The binding of E7 to EZH2 subunits was further validated by competitive binding experiments of E7 to EZH2 inhibitors and EED inhibitors. As can be seen from B in fig. 5, E7 significantly decreased the protein levels of EZH2, SUZ12, EED, rbAp48 and H3K27me3 in WSU-DLCL-2 cells, and when cells were treated with EZH2 inhibitors EPZ6438 or GSK126 simultaneously with E7, the degradation of PRC2 core subunit by E7 was attenuated, but H3K27me3 was still strongly inhibited; meanwhile, the cell treated by EED inhibitors EED226 and E7 does not affect the degradation effect of E7 on each subunit of PRC2 at all, and does not affect the inhibition of E7 on H3K27me3. EPZ6438 and GSK126 interfere with the degradation of PRC2 subunits by E7 because they both compete with E7 for binding to the SAM binding pocket of EZH2, blocking the binding of E7 to EZH2, resulting in a reduced concentration of the actual effect of E7; EPZ6438 and GSK126 do not influence the inhibition effect on H3K27me3 because they have the activity of inhibiting H3K27me3 as an EZH2 methyltransferase inhibitor, so that they occupy the binding site of E7 and also play the role of inhibiting H3K27me3, and can still maintain strong inhibition on H3K27me3. The binding site of EED226 is the H3K27me3 binding pocket of EED, and its binding with EED does not occupy the binding site of E7, so it does not affect the degradation of PRC2 subunit by E7 and the inhibition of H3K27me3. This indirectly demonstrates that E7 binds to the EZH2 subunit of PRC2.

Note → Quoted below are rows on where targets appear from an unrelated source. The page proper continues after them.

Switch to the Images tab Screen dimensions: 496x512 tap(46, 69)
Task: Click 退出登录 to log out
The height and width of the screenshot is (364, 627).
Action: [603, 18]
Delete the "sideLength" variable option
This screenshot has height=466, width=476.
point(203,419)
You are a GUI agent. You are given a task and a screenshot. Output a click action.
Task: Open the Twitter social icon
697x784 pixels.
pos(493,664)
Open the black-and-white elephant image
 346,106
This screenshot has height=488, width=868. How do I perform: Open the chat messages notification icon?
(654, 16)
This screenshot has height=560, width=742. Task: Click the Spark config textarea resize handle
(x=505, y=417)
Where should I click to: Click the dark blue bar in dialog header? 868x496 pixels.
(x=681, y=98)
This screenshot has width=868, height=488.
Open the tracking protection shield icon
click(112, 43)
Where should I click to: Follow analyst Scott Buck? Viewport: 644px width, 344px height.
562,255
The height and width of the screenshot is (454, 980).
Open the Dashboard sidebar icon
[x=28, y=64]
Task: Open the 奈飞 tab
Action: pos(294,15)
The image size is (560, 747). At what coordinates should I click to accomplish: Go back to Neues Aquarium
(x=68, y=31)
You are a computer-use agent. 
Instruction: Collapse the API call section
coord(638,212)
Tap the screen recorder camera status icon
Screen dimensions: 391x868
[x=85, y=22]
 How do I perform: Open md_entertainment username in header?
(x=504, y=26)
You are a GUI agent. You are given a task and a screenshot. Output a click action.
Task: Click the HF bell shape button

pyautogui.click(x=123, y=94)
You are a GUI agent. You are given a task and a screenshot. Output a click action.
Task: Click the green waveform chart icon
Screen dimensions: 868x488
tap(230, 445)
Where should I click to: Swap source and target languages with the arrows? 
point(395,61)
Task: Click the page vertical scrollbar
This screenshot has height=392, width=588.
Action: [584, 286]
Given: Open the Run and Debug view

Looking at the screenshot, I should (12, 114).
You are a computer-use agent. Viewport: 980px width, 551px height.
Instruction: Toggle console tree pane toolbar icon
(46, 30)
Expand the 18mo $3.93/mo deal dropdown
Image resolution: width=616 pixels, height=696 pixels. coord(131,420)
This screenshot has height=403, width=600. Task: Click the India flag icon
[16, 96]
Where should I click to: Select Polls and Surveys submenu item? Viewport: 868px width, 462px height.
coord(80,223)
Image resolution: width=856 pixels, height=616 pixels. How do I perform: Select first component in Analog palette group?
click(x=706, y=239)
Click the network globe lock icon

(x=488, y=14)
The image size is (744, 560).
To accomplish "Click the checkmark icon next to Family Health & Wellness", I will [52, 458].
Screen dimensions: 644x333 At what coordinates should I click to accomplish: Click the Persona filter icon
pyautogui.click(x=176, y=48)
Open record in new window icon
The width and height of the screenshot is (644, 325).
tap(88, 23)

The three-dimensional structure of the PRC2 complex is now being resolved, and thus the method that most directly and unambiguously demonstrates the binding between the E7 and each subunit of PRC2 is characterized by the eutectic structure of E7 and PRC2. We will therefore follow to further confirm the binding of E7 to the EZH2 subunit of PRC2 by way of E7 forming a co-crystal with PRC2.
Detecting the methylation modification level of other Lys sites of histone H3 in WSU-DLCL-2 cells,to investigate the selective inhibition effect of E7 on EZH2 HMTase activity, C in fig. 5 shows that E7 only selectively inhibits H3K27me3 and H3K27me2 catalyzed by EZH2, while it has almost no effect on other HMTase catalytic products H3K27me1, H3K9me3 and H3K4me3, indicating that E7 selectively inhibits EZH2 HMTase activity; furthermore, the in vitro enzyme inhibitory activity of E7 against EZH1, which is highly homologous to EZH2, was examined to show that E7 has inhibitory activity against EZH2 (IC) 50 =2.7 nM) inhibitory activity (IC) against EZH1 50 =180 nM) was 66 times stronger, it was found that E7 had a highly selective inhibitory effect on EZH2 HMTase activity. This also provides additional proof that E7 functions by targeting EZH 2.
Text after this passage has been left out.